Content starts

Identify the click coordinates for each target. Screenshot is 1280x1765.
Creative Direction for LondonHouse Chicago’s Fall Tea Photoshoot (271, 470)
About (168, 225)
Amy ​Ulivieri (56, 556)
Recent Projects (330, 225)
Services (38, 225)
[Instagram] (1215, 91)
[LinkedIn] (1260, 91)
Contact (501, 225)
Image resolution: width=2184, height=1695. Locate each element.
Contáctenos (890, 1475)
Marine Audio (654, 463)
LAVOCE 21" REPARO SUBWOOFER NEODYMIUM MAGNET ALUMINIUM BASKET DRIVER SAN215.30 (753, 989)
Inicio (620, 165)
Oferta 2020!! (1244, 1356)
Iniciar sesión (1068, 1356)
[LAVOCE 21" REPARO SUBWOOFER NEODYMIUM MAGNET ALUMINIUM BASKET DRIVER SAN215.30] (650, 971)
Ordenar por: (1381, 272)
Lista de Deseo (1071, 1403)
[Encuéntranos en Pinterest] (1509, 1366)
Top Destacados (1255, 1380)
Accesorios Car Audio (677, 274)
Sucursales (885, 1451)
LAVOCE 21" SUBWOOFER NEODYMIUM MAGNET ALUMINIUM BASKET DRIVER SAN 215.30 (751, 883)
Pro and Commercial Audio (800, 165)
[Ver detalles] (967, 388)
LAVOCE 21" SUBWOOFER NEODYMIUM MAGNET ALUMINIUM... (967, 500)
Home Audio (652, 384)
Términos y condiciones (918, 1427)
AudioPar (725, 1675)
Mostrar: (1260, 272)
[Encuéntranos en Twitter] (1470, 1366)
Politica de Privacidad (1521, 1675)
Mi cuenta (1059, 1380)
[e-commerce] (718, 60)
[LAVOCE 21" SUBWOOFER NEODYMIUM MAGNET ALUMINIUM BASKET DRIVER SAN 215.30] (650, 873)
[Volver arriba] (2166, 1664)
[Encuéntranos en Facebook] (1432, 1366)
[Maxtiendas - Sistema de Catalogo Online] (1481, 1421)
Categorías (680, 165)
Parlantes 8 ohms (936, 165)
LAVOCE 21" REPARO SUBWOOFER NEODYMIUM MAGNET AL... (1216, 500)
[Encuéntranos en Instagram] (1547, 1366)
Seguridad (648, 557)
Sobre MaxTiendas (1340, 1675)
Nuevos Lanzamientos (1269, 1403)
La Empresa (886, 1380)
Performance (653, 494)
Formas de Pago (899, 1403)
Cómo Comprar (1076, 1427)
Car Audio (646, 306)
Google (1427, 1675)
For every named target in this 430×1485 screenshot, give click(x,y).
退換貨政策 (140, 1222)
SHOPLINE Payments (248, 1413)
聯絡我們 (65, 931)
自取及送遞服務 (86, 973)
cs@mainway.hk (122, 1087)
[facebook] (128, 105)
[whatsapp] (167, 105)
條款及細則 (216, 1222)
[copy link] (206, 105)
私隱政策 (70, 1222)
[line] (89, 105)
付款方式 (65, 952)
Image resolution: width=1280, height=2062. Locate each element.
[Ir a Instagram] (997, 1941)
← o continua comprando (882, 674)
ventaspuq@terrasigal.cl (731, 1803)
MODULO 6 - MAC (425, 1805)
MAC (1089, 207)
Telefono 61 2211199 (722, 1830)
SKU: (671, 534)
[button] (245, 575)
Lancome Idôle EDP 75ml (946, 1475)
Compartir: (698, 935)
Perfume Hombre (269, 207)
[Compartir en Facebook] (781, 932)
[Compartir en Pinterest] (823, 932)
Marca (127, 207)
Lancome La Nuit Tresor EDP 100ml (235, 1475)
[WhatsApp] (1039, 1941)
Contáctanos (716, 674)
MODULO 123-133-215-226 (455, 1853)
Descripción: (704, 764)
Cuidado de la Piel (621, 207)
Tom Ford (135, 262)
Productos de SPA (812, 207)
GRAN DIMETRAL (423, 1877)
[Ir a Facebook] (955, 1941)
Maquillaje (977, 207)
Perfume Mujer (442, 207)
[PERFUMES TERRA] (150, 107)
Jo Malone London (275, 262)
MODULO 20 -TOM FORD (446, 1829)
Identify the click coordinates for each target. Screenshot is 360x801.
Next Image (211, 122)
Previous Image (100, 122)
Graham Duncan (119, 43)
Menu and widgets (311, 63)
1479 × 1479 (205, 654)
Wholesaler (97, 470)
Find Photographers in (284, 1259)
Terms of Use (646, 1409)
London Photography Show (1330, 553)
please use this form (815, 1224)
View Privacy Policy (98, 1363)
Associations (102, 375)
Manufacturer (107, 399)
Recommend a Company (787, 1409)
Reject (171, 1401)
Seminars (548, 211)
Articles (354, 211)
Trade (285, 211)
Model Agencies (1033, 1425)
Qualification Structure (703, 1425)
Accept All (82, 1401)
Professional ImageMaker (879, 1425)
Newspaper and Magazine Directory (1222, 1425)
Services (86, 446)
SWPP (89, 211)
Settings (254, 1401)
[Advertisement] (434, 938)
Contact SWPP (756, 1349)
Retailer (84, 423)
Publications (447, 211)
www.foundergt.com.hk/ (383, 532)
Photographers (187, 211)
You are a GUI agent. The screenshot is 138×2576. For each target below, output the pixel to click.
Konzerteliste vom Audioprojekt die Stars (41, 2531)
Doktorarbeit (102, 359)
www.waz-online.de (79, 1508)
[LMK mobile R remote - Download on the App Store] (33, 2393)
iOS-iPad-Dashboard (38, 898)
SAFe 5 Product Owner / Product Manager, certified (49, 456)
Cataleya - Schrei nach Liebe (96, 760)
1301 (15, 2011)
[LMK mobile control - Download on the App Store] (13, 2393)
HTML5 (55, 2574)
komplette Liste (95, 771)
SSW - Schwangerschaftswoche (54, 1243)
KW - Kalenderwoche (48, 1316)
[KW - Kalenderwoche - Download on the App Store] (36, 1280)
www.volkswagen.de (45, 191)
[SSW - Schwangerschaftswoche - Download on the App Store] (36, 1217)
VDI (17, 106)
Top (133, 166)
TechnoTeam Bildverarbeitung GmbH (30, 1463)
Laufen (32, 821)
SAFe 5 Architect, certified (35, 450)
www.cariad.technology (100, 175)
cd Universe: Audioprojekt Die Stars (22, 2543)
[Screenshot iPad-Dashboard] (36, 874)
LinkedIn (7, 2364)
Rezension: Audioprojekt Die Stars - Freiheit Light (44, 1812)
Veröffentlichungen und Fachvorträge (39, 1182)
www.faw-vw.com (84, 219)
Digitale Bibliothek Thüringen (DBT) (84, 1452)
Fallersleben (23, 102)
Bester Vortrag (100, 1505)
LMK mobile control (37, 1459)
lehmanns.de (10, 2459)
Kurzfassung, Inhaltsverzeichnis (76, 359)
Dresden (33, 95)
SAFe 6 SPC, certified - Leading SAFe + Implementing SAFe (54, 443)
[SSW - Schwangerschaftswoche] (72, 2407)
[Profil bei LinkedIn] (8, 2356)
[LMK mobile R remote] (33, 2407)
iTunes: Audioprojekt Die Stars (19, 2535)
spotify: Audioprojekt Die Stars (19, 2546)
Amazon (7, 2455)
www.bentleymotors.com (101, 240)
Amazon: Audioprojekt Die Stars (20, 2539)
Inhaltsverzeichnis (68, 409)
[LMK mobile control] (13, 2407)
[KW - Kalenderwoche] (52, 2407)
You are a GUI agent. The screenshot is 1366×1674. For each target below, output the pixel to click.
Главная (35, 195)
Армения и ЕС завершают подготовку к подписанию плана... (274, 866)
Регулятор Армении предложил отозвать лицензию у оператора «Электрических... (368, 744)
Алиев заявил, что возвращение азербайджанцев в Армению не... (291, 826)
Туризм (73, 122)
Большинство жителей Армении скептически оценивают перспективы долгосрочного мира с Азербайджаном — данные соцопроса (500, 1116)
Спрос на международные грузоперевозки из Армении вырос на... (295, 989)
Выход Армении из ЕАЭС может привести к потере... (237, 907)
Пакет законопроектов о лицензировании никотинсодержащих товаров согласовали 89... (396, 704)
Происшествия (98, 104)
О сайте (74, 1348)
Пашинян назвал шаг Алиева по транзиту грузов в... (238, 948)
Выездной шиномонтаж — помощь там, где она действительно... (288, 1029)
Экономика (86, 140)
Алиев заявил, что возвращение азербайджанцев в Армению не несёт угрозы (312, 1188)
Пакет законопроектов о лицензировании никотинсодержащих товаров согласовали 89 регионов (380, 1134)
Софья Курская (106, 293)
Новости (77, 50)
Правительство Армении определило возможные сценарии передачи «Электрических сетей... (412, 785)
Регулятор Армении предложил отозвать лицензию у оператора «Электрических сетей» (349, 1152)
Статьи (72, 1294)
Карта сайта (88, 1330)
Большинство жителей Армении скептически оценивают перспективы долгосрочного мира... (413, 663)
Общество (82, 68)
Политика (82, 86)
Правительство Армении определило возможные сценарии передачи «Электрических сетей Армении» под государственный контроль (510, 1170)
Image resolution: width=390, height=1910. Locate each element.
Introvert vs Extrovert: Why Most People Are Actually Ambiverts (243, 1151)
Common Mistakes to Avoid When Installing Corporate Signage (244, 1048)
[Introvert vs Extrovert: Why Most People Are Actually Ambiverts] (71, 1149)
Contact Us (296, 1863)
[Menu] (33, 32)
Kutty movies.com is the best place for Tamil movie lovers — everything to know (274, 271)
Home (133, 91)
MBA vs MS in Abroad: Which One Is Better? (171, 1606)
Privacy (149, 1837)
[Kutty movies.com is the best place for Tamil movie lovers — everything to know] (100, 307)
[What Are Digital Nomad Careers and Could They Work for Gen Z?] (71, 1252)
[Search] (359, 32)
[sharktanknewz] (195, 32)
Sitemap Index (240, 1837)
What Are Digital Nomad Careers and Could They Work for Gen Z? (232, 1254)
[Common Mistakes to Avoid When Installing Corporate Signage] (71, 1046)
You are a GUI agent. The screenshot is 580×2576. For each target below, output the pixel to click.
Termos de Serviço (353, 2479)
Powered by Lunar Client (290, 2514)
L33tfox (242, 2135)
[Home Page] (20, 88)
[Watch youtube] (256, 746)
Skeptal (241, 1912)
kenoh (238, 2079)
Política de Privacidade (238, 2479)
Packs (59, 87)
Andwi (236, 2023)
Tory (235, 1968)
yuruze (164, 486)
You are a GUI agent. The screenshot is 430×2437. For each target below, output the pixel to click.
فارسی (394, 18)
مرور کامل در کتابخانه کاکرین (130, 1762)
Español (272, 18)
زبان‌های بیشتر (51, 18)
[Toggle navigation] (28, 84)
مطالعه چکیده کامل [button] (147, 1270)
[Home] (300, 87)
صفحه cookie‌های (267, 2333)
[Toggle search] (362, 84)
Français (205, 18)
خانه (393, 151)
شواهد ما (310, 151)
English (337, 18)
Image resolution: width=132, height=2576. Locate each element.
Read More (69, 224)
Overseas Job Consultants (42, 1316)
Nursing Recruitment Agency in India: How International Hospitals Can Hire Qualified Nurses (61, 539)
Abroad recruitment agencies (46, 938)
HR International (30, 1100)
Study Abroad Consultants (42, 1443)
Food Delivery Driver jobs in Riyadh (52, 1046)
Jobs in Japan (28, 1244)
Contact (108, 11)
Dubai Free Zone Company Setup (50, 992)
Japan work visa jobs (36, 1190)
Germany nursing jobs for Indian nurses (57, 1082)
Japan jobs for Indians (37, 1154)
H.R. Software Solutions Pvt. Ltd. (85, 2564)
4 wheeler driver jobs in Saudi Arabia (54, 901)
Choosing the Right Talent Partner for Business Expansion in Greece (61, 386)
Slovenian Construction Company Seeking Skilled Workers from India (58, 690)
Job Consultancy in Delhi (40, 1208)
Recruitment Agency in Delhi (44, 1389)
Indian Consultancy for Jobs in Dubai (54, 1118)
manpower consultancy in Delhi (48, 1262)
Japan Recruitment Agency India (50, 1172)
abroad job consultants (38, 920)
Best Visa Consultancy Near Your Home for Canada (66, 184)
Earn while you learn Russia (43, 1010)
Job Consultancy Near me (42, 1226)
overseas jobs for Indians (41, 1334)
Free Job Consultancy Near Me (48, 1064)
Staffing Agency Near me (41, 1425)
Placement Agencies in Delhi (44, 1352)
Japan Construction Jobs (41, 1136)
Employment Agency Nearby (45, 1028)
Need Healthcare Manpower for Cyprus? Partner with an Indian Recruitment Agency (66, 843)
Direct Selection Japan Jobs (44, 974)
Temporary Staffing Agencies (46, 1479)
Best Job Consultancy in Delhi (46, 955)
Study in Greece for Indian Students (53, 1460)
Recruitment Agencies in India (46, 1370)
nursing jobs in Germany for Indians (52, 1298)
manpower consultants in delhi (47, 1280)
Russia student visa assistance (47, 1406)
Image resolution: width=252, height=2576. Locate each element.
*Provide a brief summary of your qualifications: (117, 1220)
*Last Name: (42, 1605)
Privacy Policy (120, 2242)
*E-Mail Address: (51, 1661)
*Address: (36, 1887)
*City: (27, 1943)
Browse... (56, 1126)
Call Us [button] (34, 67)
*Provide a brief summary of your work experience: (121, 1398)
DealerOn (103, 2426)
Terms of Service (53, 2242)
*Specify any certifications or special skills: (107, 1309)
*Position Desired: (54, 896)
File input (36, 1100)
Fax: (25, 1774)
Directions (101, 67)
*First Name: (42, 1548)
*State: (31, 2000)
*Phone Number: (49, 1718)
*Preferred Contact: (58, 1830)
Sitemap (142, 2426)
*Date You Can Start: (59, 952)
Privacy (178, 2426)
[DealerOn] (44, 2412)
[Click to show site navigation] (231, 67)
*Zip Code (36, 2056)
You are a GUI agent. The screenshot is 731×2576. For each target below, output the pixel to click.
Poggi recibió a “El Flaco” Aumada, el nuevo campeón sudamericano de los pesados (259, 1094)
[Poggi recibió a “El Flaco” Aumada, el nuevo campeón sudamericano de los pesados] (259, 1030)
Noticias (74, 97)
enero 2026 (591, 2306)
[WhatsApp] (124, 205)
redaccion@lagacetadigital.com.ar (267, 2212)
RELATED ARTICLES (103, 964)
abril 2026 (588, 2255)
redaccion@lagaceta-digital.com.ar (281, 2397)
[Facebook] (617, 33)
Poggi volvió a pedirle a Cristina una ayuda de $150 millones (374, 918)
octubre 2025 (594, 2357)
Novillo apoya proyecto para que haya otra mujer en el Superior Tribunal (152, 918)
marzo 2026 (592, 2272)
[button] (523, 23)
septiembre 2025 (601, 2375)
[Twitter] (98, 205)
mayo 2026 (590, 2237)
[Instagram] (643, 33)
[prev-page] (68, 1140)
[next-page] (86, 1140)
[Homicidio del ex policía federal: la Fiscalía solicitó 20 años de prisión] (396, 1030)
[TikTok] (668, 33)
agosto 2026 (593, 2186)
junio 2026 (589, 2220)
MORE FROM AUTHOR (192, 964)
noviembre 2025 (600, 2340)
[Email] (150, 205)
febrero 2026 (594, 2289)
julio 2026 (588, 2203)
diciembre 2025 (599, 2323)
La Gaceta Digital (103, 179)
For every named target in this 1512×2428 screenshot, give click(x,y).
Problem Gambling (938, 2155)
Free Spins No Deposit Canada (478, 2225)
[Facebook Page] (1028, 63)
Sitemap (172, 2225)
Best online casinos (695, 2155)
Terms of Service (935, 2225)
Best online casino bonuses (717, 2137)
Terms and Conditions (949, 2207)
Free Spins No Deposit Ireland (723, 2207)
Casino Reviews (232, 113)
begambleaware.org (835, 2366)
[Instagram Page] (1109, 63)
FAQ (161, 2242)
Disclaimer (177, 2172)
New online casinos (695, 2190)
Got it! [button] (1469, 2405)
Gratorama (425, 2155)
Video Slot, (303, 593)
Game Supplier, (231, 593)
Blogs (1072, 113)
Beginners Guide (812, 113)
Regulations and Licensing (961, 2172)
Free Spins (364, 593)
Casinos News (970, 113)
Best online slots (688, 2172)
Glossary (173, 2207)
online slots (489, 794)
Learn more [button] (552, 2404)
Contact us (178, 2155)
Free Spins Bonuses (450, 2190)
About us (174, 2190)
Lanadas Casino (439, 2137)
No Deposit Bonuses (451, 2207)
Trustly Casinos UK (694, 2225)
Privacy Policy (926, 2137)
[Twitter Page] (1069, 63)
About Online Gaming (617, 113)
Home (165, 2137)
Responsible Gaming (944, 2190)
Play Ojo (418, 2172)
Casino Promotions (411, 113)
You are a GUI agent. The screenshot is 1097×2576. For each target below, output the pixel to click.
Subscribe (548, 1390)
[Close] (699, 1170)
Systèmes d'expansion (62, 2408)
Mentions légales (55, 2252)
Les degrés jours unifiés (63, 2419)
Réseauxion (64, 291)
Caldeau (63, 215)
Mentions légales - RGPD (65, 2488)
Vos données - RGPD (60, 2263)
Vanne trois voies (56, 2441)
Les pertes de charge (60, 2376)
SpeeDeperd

Content ends

- **Exercise brief**: Report the total of lines above containing the string "MAGNET", and write nothing besides it.

- **Answer for this exercise**: 6